The first claim to a pitching machine was Charles Hinton, whose 1897 gunpowder-fired balls were fast, furious and caused injuries to the Princeton University baseball team, where he developed it.
Two others are credited with the arm-type machine pitcher. One is Paul Giovagnoli, whose company, Master Pitching Machine, still sells the machines. The other, Santa Cruz’s Ponza, was born to Italian immigrants in Scotts Valley and created the “Power Pitcher” to help Little Leaguers. His machines, including the “Casey” and the “Rookie” are sold by the Athletic Training Equipment company of Sparks, Nevada.
8. Neuro Linguistic Programming
What if you could make people want things by giving them a series of unconscious messages and clues? That’s a simplified description of Neuro Linguistic Programming. It’s marketing to the max, although UCSC professor John Grinder and student Richard Bandler, who founded what was a part of the “Human Potential Movement,” had other things in mind, such as helping people break out of bad habits by modeling good ones.

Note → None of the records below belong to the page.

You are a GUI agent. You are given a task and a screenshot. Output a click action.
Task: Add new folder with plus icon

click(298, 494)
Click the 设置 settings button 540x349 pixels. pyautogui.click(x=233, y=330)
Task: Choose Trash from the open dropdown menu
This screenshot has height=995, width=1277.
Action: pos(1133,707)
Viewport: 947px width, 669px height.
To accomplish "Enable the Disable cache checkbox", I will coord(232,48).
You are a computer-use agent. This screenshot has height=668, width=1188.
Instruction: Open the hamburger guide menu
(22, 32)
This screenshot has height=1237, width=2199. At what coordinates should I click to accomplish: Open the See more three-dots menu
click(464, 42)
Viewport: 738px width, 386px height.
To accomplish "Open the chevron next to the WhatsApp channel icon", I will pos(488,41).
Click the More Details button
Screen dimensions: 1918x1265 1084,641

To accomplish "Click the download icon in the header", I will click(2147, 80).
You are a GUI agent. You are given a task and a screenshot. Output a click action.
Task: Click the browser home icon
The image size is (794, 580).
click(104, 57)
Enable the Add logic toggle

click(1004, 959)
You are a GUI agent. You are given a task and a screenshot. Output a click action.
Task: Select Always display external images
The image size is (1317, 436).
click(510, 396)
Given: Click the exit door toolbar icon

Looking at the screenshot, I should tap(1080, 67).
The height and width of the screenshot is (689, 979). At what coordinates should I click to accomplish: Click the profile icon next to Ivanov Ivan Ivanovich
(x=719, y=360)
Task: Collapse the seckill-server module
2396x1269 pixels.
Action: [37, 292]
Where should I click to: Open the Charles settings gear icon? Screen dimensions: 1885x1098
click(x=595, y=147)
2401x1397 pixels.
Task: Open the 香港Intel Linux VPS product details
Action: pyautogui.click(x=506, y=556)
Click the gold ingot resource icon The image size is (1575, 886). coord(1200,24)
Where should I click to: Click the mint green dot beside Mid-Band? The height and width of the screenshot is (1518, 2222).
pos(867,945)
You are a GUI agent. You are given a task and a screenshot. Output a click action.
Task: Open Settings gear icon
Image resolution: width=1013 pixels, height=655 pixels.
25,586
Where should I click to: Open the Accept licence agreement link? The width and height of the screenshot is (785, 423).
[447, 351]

They claimed people could gain exceptional skills by imitating the practices of those who have them, and said NLP could treat phobias, depression, psychosomatic illnesses and even allergies. Their claims are controversial, to say the least, but have gained popularity from followers such as TV sales pitch guru Tony Robbins.
The duo’s methods were outlined in the 1975 tome The Structure of Magic I: A Book About Language and Therapy.
9. Osprey Packs
In the 1970s, Mike Pfotenhauer made a name for himself in Santa Cruz with a company called Santa Cruz Recreational Packs. It was a backpack company run out of the front of his house that produced custom-fitted, made-to-order backpacks. Word of mouth about the business kept a line of travelers coming to his door and waiting for days to have their packs made.
Eventually, he began designing his own line of packs, based on what he’d learned from customer requests, and called it Osprey Packs. The company was a pioneer of the breathable mesh that is now ubiquitous on outdoor gear. Pfotenhauer and partner Diane Wren moved the company to Colorado in 1987, and later to Vietnam, but the respected brand of packs with a lifetime warranty lives on.
10. The Loganberry
What do you get when you cross a blackberry and a raspberry? A Loganberry, the hybrid that was invented in Santa Cruz in 1883 by lawyer and gardener James Logan—who created it quite by accident.
Logan was trying to mix two varieties of blackberries to make a tastier one, but they mixed instead with a nearby “Red Antwerp” raspberry.
Loganberries are said to be sturdier and more frost resistant than many other berries, and are used for syrups, desserts and soft drinks.